Don't feel pressured to buy in this overheated environment


I’ve got a suggestion.  Why don’t we abolish the government’s monthly employment report?  The release for September showed 148,000 nonfarm jobs created, well below economists’ forecasts (183,000).  But it didn’t matter a whit for stocks.  The S&P 500 index closed at another all-time high.  Bond yields sank to a three-month low, with the benchmark 10-year Treasury settling at 2.51%.

All this market activity took place in quiet, orderly fashion — a welcome contrast to the pandemonium that often accompanies the jobs report.  Why the difference?  Why, of course:  The release was delayed 18 days, thanks to the shutdown!

Investors don’t need the monthly jobs number.  It’s one of the most inaccurate statistics the government puts out anyway, susceptible to heavy revision, and it only gives trigger-happy traders an excuse to unleash their most infantile impulses.  Abolish it, I say, and save the taxpayers some money!

Back to stocks.  I’m delighted to see the S&P so quickly approaching 1800 by year-end.  (Tuesday’s close was 1754.67.)  However, the market’s meteoric rise in 2013 — and especially in the past two weeks — presents us with a mixed blessing.

Not only are the blue chip indexes quite expensive now by historical standards, but I’m detecting a fair amount of speculative froth — the kind that typically signals a major market top in the making.

Click to Enlarge
Take a few moments to study this chart.  It plots the net credit balances of NYSE investors versus the S&P 500.  (Note that the S&P scale is inverted to show the tight correlation between the two series.)

When the market is low, investors are afraid to speculate.  They hold more cash in their accounts than they owe to brokers in the form of margin loans.  (Green zone on the graph.)

We’re in just the opposite situation today.  Margin loans exceed cash (red zone) by a wider spread than at the primary market top in 2007, and the “cash deficit” is rapidly approaching the level it reached in February 2000, just before the Internet bubble collapsed.

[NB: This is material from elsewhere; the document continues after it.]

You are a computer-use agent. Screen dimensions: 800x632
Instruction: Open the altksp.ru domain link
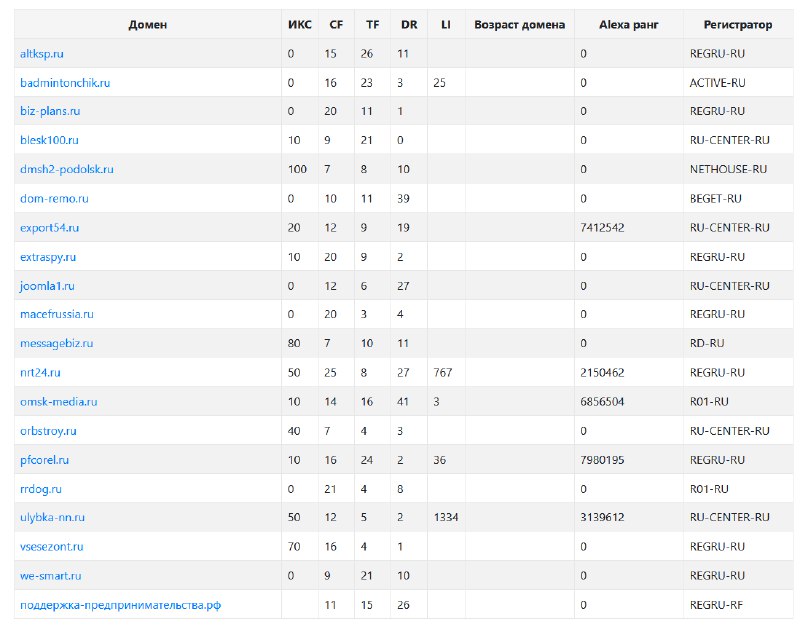(x=42, y=54)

I don’t like this picture.  It says Bernanke has let the crazies loose — the wild gamblers who drove share prices way too high in the last two cycles and subsequently brought the roof down on everybody.

Richard Band’s Profitable Investing advisory service helps retirement savers outperform the market without losing a minute of sleep along the way. His straightforward style and low-risk value approach has won seven Best Financial Advisory awards from the Newsletter and Electronic Publishers Foundation.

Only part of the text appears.